(Stored data)
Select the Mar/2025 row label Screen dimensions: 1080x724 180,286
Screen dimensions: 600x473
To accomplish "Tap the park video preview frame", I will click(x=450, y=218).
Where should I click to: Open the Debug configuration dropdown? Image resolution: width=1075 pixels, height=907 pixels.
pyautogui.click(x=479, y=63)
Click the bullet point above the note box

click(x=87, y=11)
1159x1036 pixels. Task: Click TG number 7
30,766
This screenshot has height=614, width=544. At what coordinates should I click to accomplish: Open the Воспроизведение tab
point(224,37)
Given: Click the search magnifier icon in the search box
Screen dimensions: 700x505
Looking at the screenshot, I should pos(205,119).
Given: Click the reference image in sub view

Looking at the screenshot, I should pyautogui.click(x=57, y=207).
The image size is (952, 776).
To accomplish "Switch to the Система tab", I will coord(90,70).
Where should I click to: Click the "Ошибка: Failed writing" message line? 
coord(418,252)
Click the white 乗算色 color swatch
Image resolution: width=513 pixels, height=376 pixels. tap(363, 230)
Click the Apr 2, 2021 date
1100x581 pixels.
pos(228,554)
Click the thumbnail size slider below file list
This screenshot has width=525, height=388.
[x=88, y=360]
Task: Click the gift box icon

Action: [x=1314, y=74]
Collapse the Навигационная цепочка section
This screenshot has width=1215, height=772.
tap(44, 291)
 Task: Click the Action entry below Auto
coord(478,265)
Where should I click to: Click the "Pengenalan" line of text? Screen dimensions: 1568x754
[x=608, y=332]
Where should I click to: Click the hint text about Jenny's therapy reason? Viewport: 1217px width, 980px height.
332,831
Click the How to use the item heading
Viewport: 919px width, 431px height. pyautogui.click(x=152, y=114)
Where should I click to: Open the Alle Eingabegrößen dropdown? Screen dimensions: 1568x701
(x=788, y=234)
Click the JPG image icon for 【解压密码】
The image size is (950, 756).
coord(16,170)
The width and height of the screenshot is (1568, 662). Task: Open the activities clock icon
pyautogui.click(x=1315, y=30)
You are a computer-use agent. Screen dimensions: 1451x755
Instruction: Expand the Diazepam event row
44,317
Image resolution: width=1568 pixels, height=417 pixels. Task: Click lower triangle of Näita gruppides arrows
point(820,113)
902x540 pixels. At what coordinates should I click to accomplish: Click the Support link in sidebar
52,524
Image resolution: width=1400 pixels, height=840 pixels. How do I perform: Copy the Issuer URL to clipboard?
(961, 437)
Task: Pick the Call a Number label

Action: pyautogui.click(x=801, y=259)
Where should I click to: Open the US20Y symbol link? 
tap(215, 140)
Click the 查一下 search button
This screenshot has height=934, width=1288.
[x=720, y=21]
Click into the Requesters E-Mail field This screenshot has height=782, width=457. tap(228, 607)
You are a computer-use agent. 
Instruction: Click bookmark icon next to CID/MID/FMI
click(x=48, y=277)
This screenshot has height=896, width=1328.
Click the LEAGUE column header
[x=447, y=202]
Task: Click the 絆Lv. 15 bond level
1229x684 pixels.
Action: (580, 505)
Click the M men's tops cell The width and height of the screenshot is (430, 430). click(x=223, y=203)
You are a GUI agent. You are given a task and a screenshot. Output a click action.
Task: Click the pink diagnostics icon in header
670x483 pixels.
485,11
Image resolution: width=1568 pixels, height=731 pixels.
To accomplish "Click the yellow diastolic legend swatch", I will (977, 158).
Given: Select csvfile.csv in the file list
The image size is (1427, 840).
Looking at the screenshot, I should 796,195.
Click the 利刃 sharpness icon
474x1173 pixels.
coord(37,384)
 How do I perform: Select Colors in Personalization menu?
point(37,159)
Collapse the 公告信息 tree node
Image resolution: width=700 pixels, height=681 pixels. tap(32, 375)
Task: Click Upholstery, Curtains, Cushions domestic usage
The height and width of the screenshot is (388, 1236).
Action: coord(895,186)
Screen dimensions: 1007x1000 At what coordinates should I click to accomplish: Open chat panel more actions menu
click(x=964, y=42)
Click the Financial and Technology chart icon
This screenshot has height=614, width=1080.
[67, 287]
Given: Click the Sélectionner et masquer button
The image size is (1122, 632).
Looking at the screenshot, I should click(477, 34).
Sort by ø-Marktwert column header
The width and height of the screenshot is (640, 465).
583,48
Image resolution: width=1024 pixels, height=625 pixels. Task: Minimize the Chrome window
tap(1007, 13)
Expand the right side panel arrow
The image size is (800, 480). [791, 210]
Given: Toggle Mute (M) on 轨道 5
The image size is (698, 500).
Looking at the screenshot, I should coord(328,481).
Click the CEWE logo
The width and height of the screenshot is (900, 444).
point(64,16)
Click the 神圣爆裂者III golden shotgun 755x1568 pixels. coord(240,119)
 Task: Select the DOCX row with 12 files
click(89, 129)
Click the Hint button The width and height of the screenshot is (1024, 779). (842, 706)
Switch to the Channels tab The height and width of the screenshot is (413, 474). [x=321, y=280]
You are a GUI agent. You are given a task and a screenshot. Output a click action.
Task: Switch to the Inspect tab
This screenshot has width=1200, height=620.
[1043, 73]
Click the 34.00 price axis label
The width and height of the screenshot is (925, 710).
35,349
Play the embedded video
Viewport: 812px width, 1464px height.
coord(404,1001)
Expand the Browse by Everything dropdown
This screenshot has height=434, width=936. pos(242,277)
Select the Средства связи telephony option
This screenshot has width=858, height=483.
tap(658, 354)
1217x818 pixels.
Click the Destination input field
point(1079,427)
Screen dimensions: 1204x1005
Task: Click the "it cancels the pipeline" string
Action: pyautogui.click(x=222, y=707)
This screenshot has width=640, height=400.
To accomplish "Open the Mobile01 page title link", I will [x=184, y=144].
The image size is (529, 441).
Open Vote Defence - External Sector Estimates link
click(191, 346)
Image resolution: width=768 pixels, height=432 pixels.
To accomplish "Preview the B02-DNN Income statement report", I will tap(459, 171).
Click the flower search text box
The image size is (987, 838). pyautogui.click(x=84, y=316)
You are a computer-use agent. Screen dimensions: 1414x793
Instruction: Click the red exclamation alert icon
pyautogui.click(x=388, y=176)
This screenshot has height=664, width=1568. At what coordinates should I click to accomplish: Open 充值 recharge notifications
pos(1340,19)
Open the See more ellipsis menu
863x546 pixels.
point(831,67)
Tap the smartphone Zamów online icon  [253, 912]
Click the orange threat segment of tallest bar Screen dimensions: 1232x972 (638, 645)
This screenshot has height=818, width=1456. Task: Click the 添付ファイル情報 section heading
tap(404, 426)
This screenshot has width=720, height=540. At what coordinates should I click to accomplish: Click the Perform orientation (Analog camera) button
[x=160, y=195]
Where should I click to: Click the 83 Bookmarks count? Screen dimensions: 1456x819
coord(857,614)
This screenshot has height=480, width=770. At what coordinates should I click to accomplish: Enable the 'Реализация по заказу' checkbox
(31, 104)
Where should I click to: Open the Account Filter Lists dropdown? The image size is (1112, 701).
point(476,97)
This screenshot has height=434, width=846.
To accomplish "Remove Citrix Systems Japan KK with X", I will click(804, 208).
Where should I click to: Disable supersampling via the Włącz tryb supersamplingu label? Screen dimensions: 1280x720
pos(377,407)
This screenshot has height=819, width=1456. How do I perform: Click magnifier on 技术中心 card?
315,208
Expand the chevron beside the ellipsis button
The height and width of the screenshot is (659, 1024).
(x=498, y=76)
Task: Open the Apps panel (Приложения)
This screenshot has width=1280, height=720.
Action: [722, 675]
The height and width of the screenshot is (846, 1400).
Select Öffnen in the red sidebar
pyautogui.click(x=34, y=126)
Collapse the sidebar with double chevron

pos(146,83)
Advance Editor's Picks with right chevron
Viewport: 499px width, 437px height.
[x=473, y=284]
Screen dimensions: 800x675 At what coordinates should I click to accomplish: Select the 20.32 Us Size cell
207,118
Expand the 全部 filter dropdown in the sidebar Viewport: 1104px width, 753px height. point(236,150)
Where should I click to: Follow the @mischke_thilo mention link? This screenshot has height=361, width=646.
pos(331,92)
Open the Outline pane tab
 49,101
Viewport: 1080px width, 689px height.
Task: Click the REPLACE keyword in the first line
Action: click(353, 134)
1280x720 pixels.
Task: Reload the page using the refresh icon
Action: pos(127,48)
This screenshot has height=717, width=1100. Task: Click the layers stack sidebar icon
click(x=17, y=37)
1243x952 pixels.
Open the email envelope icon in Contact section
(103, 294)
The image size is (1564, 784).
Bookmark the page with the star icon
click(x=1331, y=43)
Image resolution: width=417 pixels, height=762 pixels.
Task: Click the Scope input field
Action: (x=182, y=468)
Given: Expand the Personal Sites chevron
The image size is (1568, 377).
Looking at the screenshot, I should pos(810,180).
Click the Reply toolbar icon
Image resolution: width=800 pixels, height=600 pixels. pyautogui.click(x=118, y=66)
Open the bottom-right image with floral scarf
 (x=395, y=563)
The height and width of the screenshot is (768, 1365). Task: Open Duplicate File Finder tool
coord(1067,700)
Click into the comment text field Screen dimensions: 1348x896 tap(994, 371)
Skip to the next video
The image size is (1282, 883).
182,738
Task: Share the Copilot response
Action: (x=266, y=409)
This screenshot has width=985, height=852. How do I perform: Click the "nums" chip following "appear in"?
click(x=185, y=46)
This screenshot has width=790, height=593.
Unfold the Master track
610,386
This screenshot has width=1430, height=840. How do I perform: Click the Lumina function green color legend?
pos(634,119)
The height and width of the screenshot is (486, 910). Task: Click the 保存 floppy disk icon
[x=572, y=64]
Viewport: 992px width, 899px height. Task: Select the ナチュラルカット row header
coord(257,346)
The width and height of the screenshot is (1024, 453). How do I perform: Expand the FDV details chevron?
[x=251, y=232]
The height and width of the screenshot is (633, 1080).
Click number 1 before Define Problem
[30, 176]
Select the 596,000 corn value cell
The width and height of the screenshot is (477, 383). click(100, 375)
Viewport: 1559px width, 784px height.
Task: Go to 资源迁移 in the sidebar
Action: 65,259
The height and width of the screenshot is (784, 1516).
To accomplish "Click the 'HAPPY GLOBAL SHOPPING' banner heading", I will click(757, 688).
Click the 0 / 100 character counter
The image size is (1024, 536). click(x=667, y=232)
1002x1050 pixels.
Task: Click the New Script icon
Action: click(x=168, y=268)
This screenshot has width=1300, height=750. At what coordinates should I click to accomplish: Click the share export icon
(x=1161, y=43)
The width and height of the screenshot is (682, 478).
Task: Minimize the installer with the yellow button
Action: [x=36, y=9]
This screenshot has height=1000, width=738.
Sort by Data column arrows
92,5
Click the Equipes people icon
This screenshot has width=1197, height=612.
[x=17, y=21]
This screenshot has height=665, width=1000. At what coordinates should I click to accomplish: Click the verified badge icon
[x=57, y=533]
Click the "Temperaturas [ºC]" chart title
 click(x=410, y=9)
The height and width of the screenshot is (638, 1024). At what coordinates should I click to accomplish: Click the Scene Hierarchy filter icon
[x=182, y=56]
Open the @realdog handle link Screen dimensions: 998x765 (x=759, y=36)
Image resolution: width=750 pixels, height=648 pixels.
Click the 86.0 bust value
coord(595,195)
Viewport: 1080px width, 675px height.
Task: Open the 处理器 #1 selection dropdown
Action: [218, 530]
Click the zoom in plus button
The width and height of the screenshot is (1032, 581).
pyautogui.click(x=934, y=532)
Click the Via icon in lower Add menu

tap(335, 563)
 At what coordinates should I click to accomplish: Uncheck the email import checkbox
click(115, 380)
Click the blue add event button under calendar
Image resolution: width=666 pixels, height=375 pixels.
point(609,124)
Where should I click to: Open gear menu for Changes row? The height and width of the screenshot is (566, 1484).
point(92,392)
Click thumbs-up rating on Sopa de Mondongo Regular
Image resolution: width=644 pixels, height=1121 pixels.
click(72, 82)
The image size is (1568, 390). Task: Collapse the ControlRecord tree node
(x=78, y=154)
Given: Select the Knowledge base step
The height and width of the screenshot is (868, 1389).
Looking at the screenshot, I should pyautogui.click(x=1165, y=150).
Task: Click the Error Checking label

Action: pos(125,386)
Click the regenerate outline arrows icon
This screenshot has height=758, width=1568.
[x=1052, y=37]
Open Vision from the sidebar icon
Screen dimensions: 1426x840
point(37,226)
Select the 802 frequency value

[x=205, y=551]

## BRIEF
Within the entries above, some lines may contain "ellipsis". Report how many, and nothing else.

## FINAL ANSWER
2